Ludwigsfeld 1945: ein Außenlager des KZ Dachau. Ludwigsfeld 1952: Deutschlands größte Siedlung für „Displaced Persons“. Ludwigsfeld heute: ein multikultureller Stadtteil Münchens. Eine Ortsbegehung ■ Von Konrad Lischka

„Manchmal fühle ich mich hier draußen schon wie im Lager, wir sindaußerhalb einfach fremd mit unserem Ludwigsfelder Slang“

Fußballschuhe auf dem Ziegelboden. An der Wand ein Spielplan. Das letzte Heimspiel der Saison ist schon eine Weile her. Trist, diese Umkleide. Aus den Ecken drückt Dunkelheit die niedrigen, engen Räume der Baracke noch mehr zusammen. Schwer vorstellbar, dass hier vor knapp 55 Jahren fast 300 Menschen zusammengepfercht waren – Gefangene des Dachauer KZ-Außenlagers „Allach I“.

==========

### AUFGABEN
1. Welchen Namen trug laut dem Seitenauszug über Ludwigsfeld das Dachauer KZ-Außenlager, dessen Gefangene in der Baracke zusammengepfercht waren?
2. Führe den Seitenauszug über Ludwigsfeld im Anschluss an seinen letzten Satz weiter.

### ROHDATEN
==========

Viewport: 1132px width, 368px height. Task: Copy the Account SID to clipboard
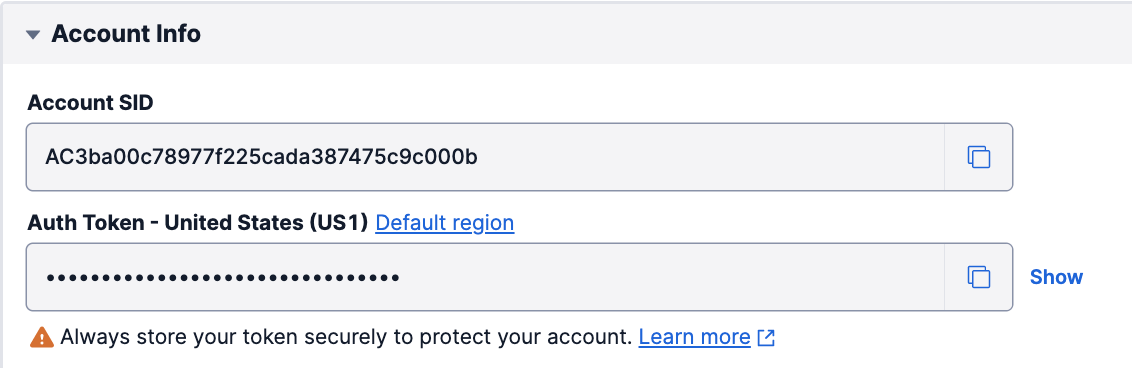[978, 157]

==========

### LÖSUNGEN
1. „Allach I“

2.
Draußen blättert die gelbe Farbe von den Betonwänden. Am Eingang prangt rotweiß das Emblem des TSV Ludwigsfeld. An der Rückseite eine Gedenktafel für die „vielen tausend Häftlinge, die vom 19. März 1943 bis zur Befreiung am 30. April hier für die Rüstungsproduktion arbeiten mussten“. Selbst Fußball spielen, so scheint es, hat in Ludwigsfeld, die Siedlung im Münchner Norden, dort wo die Stadt in Felder und Wiesen übergeht, etwas mit Vergangenheit zu tun.

Jannis Riesz, Schriftführer des TSV, steht am Spielfeld. Er streckt den Arm aus, weist über die weißgeschneiten Wiesen, bis zum Schwarzhölzelwald, der in der Ferne blau schimmert: „Hier stand früher alles voller Baracken.“ Baracken für 22.000 Menschen. Als die Amerikaner das Konzentrationslager 1945 befreiten, lebten noch 9.997 Häftlinge.

Jannis Riesz ist jetzt 52. Ein hageres Gesicht, graue Bartstoppeln, schwarze Daunenjacke. Mit sechs Jahren, 1953, stand er zum ersten Mal hier draußen. Seine Eltern waren Vertriebene aus dem jugoslawischen Apatin. Sie waren nach Kriegsende nach Deutschland geflohen. In Ludwigsfeld trafen sie Freunde aus der Heimat.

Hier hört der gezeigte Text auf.